- _Directions for this task_:
Every line holding "computer" should be copied from the records below.

Pixel coordinate grounding data:
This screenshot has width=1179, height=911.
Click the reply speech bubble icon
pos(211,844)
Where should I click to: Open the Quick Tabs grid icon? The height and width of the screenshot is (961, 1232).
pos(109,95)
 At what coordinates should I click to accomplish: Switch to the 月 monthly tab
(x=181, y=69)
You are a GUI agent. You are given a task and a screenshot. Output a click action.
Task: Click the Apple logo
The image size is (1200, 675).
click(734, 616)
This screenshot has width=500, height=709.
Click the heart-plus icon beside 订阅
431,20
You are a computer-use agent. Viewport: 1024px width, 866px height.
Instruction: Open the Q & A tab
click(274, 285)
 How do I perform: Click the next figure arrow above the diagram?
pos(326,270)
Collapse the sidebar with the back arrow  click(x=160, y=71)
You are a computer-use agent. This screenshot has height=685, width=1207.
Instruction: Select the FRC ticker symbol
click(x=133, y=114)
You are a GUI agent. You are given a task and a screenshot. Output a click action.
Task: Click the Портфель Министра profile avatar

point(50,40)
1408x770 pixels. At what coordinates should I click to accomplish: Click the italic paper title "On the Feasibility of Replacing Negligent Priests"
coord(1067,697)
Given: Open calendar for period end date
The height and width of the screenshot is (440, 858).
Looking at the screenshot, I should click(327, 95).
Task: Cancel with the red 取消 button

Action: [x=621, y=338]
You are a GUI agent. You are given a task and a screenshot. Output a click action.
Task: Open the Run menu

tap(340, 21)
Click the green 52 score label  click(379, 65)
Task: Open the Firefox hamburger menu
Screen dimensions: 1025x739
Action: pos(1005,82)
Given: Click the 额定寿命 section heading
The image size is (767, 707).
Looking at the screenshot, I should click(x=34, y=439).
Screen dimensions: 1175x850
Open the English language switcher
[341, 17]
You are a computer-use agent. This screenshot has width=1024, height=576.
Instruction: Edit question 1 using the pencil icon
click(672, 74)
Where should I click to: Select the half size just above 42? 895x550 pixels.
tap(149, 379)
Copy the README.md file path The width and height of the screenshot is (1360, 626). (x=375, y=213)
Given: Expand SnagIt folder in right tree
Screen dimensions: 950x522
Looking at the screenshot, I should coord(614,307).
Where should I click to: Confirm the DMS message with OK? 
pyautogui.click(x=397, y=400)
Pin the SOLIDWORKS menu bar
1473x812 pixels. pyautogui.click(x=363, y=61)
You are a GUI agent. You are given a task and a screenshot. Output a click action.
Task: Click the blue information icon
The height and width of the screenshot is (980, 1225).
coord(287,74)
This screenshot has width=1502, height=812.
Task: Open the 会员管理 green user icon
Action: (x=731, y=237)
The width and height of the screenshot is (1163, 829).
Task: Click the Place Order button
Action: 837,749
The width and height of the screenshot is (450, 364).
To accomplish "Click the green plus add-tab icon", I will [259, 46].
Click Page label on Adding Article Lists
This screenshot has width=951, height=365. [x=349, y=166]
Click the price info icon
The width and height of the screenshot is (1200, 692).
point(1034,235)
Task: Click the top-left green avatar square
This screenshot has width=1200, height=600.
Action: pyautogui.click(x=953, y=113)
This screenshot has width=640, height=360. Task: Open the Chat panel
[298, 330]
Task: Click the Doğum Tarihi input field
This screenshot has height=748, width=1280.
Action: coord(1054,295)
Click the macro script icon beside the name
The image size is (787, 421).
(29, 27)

- _Result for this task_:
You are a computer-use agent. Viewport: 1024px width, 866px height.
You are a computer-use agent. This screenshot has height=685, width=1207.
You are a computer-use agent. This screenshot has width=1024, height=576.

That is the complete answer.